Florida Hospital Shows Normal Internet Lag Time Won't Affect Remote Robotic Surgeries
Lucas123 writes: Remote robotic surgery performed hundreds or even thousands of miles away from the physician at the controls is possible and safe, according to the Florida Hospital that recently tested Internet lag times for the technology. Roger Smith, CTO at the Florida Hospital Nicholson Center in Celebration, Fla., said the hospital tested the lag time to a partner facility in Ft. Worth, Texas and found it ranged from 30 to 150 milliseconds, which surgeons could not detect as they moved remote robotic laparoscopic instruments. The tests, performed using a surgical simulator called a Mimic, will now be performed as if operating remotely in Denver and then Loma Linda, Calif. The Mimic Simulator system enables virtual procedures performed by a da Vinci robotic surgical system, the most common equipment in use today; it's used for hundreds of thousands of surgeries every year around the world.

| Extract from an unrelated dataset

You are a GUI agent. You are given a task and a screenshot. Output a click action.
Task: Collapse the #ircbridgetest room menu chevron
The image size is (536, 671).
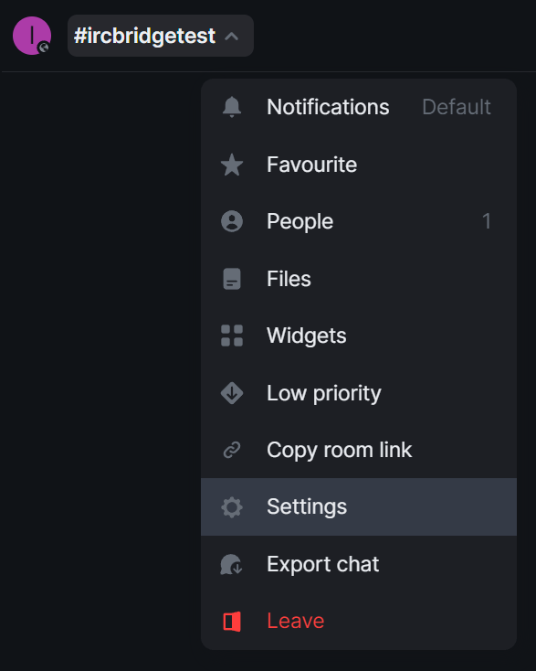tap(232, 37)
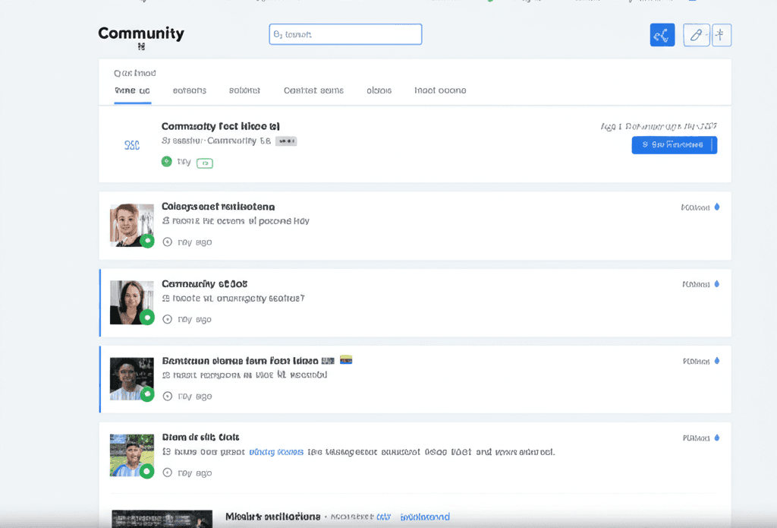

With a da Vinci system, surgeons today can perform operations yards away from a patient, even in separate but adjoining rooms to the OR. By stretching that distance to tens, hundreds or thousands of miles, the technology could enable patients to receive operations from top surgeons that would otherwise not be possible, including wounded soldiers near a battlefield. The Mimic Simulator was able to first artificially dial up lag times, starting with 200 milliseconds all the way up to 600 milliseconds.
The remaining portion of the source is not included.